PRELIMINARY STATEMENT
The Company and Investor have entered into a Stock Purchase Agreement pursuant to which Investor agreed to purchase from the Company, and the Company agreed to sell to Investor, shares of the Company’s Common Stock (the “Shares”). In connection with the purchase by Investor of the Common Stock, the Company agreed to grant to Investor certain rights set forth in greater detail herein.
In consideration of the mutual covenants and representations set forth below, the Company, the Investor and the Common Holders agree as follows:
AGREEMENT
1. Preemptive Rights.
(a) The Company hereby grants to Investor, the preemptive right to purchase its pro rata share of Additional Shares of Common Stock (as defined in Section 1(b) below) which the Company may, from time to time, propose to sell and issue after the date of this Agreement.

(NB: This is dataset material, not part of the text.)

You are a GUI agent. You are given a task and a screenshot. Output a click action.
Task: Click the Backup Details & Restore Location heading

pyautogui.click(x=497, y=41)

Investor’s pro rata share, for purposes of this Section 1, is equal to the ratio of (i) the number of shares of Common Stock owned by Investor immediately prior to the issuance of Additional Shares of Common Stock (assuming exercise of all outstanding convertible securities, rights, options and warrants, directly or indirectly, into Common Stock held by Investor) to (ii) the total number of shares of Common Stock owned by all stockholders of the Company immediately prior to the issuance of Additional Shares of Common Stock (assuming exercise of all outstanding convertible securities, rights, options and warrants, directly or indirectly, into Common Stock held by all stockholders of the Company).
(b) “Additional Shares of Common Stock” shall mean all shares of Common Stock issued by the Company after the Effective Date, other than (i) the following shares of Common Stock and (ii) shares of Common Stock deemed issued pursuant to the following Options and Convertible Securities:
(i) shares of Common Stock, Options or Convertible Securities issued as a dividend or distribution on the Common Stock Shares;
(ii) shares of Common Stock, Options or Convertible Securities issued by reason of a dividend, stock split, split-up or other distribution on shares of Common Stock;
(iii) shares of Common Stock issued upon the exercise of the Nonstatutory Stock Option entitling James Crapo to purchase up to 40,000 shares of Common Stock;
(iv) up to 20,000 shares of Common Stock or Options issued to employees or directors of, or consultants or advisors to, the Company or any of its subsidiaries pursuant to a plan, agreement or arrangement approved by the Board of Directors of the Company (the “Board”);

 

 


 

(v) shares of Common Stock or Convertible Securities actually issued upon the exercise of Options or shares of Common Stock actually issued upon the conversion or exchange of Convertible Securities, in each case provided such issuance is pursuant to the terms of such Option or Convertible Security; or
(vi) shares of Common Stock issued upon the exercise of the Warrant dated the date hereof and issued to Investor.
(c) Special Definitions. For purposes of this Section 1, the following definitions shall apply:
(i) “Option” shall mean rights, options or warrants to subscribe for, purchase or otherwise acquire Common Stock or Convertible Securities.
(ii) “Convertible Securities” shall mean any evidences of indebtedness, shares or other securities directly or indirectly convertible into or exchangeable for Common Stock, but excluding Options.
(d) Investor Notice and Participation Procedures.
(i) In the event the Company proposes to undertake an issuance of Additional Shares of Common Stock, it shall give Investor written notice of its intention, describing the type of Additional Shares of Common Stock, and their price and the general terms upon which the Company proposes to issue the same. Investor shall have ten (10) days after any such notice is mailed or delivered to agree to purchase Investor’s pro rata share of such Additional Shares of Common Stock for the price and upon the terms specified in the notice by giving written notice to the Company, in substantially the form attached hereto as Exhibit B, and stating therein the quantity of Additional Shares of Common Stock to be purchased.
(ii) In the event Investor fails to exercise fully the preemptive right within said ten-day period (the “Election Period”), the Company shall have 180 days thereafter to sell or enter into an agreement to sell that portion of the Additional Shares of Common Stock with respect to which Investor’s right of first refusal option was not exercised, at a price and upon terms no more favorable to the purchasers thereof than specified in the Company’s notice to Investor delivered pursuant to this Section 1. In the event the Company has not sold or agreed to sell such Additional Shares of Common Stock within such 180-day period following the Election Period, the Company shall not thereafter issue or sell any Additional Shares of Common Stock, without first again offering such securities to Investor in the manner provided herein.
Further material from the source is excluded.